I think the Government faces very long odds with this petition. Of the three judges who found prejudice, Judge Stucky was the author of the majority opinion, and Judge Ohlson was participating in his first published opinion of the court, and so both are unlikely to suddenly change their minds. That leaves only Judge Erdmann as the Government’s hope for a dramatic reversal.

Case Links:
• AFCCA’s opinion
• Appellant’s brief
• Appellee’s (Government) brief
• Appellant’s reply brief
• Blog post: The “human lie detector” returns to CAAF
• Blog post: Argument preview
• Oral argument audio
• CAAF opinion
• Blog post: A question too far
• Blog post: Opinion analysis
Blog post: Government seeks reconsideration

3 Responses to “Government seeks reconsideration from CAAF in United States v. Knapp, No. 13-5012/AF, 73 M.J. 33”

  1. Christopher Mathews says:

    <i>the Government must still contend with the fact that a confession is the least reliable form of proof</i>
    I would love to see some quantifiable evidence of this assertion. 
    I’ve heard variously that the least reliable form of evidence is immunized testimony; eyewitness identification; statements by alleged co-conspirators; and testimony by government agents.  I’ve been forced to conclude that the “least reliable” form of evidence is simply whatever the defense team thinks is most hurtful to their case.  But it’s possible I’m just being cynical.

  2. AF JAG says:

    I’m with you @Christopher Matthews–“the least reliable form of proof”–are you kidding?  When corroborated, a confession is one of the strongest forms of proof known to the law.  Indeed, what else is a guilty plea but in effect a confession before the military judge, and in EVERY Care inquiry the judge dutifully informs the accused that a plea of guilty (i.e. A CONFESSION) “is the strongest form of proof known to the law.
     
    In this case, the confession was FULLY corroborated by both DNA evidence and other witnesses at trial who affirmed the substantial incapacitation of the victim.  Accordingly, Appellant’s initial attempts to deny these facts, followed by his ultimate confession to them, was NOT an example of a “false confession”, but rather, the rather more commonplace phenomenon of a “false exculpatory statement.”
     
    Of course “false confessions” and “coerced confessions” are possible, but is anyone seriously contending that they occur in sufficient enough numbers that a confession has now been rendered “the least reliable form of proof?”  I’d respectfully request some citations for that outrageous assertion.
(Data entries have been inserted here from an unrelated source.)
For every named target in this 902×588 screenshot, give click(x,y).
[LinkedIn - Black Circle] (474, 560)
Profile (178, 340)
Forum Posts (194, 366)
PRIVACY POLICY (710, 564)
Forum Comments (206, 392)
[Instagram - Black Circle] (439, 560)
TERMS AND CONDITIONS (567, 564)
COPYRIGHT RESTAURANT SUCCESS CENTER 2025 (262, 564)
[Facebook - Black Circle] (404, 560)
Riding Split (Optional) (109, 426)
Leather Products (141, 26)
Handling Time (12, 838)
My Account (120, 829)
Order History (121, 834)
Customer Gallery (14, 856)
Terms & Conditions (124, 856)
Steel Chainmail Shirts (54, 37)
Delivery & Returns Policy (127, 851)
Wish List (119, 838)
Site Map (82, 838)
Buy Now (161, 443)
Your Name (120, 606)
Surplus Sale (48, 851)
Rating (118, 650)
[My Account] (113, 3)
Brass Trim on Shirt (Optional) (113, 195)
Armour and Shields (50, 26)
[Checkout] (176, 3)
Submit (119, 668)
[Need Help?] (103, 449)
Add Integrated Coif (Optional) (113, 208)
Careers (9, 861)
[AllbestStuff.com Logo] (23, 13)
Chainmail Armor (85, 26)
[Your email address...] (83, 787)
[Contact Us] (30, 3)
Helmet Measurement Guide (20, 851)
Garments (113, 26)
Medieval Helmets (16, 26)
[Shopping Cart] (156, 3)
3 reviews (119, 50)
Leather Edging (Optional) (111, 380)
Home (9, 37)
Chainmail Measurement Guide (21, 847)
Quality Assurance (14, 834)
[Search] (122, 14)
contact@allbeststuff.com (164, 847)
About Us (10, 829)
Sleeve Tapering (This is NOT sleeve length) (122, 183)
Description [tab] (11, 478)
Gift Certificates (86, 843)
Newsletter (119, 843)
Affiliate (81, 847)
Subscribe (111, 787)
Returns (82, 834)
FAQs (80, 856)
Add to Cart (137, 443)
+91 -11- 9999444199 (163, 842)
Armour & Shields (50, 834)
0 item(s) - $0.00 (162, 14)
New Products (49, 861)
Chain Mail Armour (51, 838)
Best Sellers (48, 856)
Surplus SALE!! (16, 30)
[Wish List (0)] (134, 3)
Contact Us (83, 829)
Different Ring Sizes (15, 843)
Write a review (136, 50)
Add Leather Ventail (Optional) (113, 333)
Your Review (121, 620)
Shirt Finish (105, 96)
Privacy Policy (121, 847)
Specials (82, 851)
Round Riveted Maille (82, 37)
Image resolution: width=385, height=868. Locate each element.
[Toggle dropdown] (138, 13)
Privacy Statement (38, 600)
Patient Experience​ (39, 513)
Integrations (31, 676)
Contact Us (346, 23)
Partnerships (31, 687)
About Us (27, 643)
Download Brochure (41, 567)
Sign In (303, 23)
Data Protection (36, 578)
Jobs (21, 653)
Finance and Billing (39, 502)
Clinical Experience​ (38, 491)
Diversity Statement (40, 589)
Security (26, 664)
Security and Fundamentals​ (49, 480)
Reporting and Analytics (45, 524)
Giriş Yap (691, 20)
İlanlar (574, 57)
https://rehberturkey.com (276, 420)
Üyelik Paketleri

  3. Zachary D Spilman says:

    As I wrote in my argument preview in this case:

    Earlier this year I drew some commentary in my opinion analysis of United States v. Mottwhen I wrote that confessions “are the least reliable form of proof known to the law.” A confession is the only form of proof that is both presumed inadmissible (when challenged, the Government has the burden to show admissibility) and requires corroboration (separate from the confession itself or another confession). Unlike eyewitness identification, circumstantial evidence, or inconsistent testimony of an alleged victim dripping with bias and prejudice, an accused cannot be convicted on his confession alone.

    I don’t agree that a corroborated confession is more reliable than an uncorroborated confession, though I do agree that it is more admissible. 

    AF JAG says:
    …in EVERY Care inquiry the judge dutifully informs the accused that a plea of guilty (i.e. A CONFESSION) “is the strongest form of proof known to the law….

    A knowing, intelligent, and voluntary plea of guilty, made with the assistance of counsel, is wholly and undoubtedly very different from a confession.